Stefano Legnani

Stefano Legnani


 

Via de Molini 72

Bradia, Sarzana (SP)

Tel.3482229695

[email protected]

 

"Stefano e le sue signorine stanno bene insieme." Con queste parole, Stefano Legnani descrive il suo vigneto, un piccolo angolo di terra che si affaccia sulle colline di Sarzana, un ettaro di terreno dove la cura e l’amore per ogni pianta sono il fondamento di un progetto che è nato nel 2004. In quell'anno, 3.600 vigne vennero messe a dimora, e da allora, giorno dopo giorno, sono cresciute sotto lo sguardo attento di Stefano, che le ha trattate come creature delicate e preziose, lontane dalla chimica e da ogni artificio.

Le sue "signorine", come Stefano affettuosamente chiama le sue viti, non sono mai state trattate con prodotti chimici sistemici. La sua filosofia è semplice e naturale, come il suo approccio alla vita: solo rame e zolfo in quantità limitate, per rispettare l’equilibrio del terreno e delle piante. Per nutrire la terra, Stefano utilizza tecniche naturali come il sovescio e il cippato ben maturo, che rigenerano il suolo in modo delicato e rispettoso. In cantina, il lavoro è altrettanto discreto e rispettoso della natura. Le fermentazioni sono spontanee, e le bucce vengono lasciate a macerare per 4-5 giorni. Non ci sono travasi frequenti, né chiarifiche o filtrazioni. La temperatura non viene controllata, lasciando che sia la natura a determinare i ritmi e i tempi. L’uso di anidride solforosa è limitato al minimo indispensabile, un intervento che non compromette la purezza del vino.

Quello di Stefano è un lavoro fatto di piccoli passi, ogni anno un tassello che si aggiunge a una costruzione paziente, fatta di esperimenti, di tentativi e di successi conquistati con fatica. La vendemmia, ad esempio, è un momento di ascolto profondo della natura. Non c'è una data fissa nel calendario, perché Stefano sa che ogni annata ha il suo ritmo. Per decidere il momento giusto, si affida al suo istinto e a un segnale molto particolare: "Uno dei segnali è quando mi accorgo che le vespe cominciano a svolazzare con frenesia attorno al vigneto. Così assaggio l’uva: deve piacermi in bocca. Insomma, se alletta me e le vespe, decido di iniziare la nostra vendemmia."

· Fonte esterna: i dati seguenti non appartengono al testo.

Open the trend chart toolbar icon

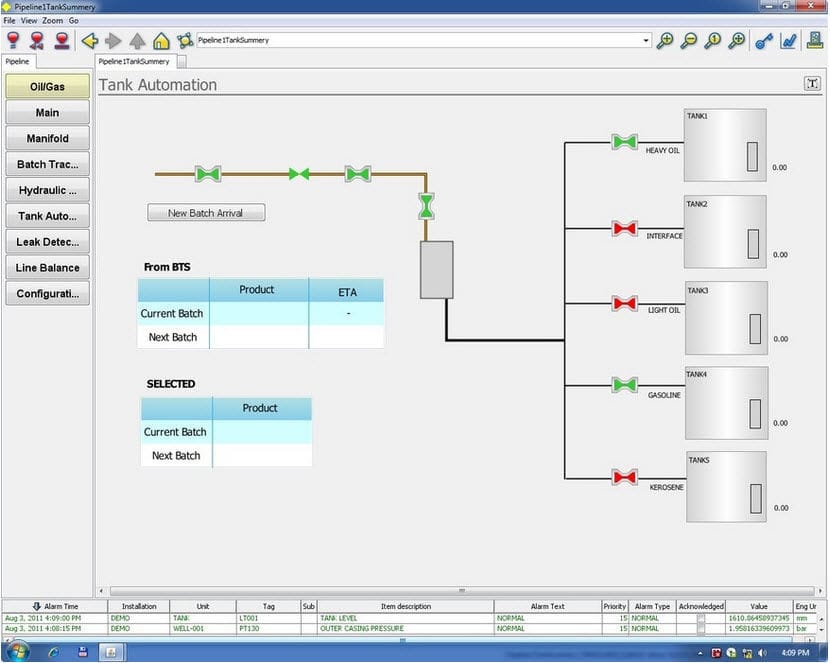[x=787, y=41]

L’obiettivo di Stefano è chiaro e semplice, ma non per questo facile da raggiungere. Ogni passo che ha fatto lo ha avvicinato alla sua meta: "Riuscire a fare un buon vino, elegante, minerale, dai sentori varietali specifici del Vermentino, rispettando il suolo e le mie viti." Un vino che parli del suo territorio, che esprima la purezza del frutto e la finezza del lavoro, senza forzature e senza compromessi. La sua vigna, che è una vigna “domestica” nel senso più vero e profondo del termine, è il riflesso di un uomo che ha scelto di percorrere un cammino diverso, fatto di semplicità, pazienza e, soprattutto, di rispetto per la terra che lo ospita. Ogni bottiglia che nasce dalle sue viti è un atto di amore, un gesto che non solo racconta la storia di un vino, ma anche quella di una persona che ha scelto di vivere in sintonia con la natura.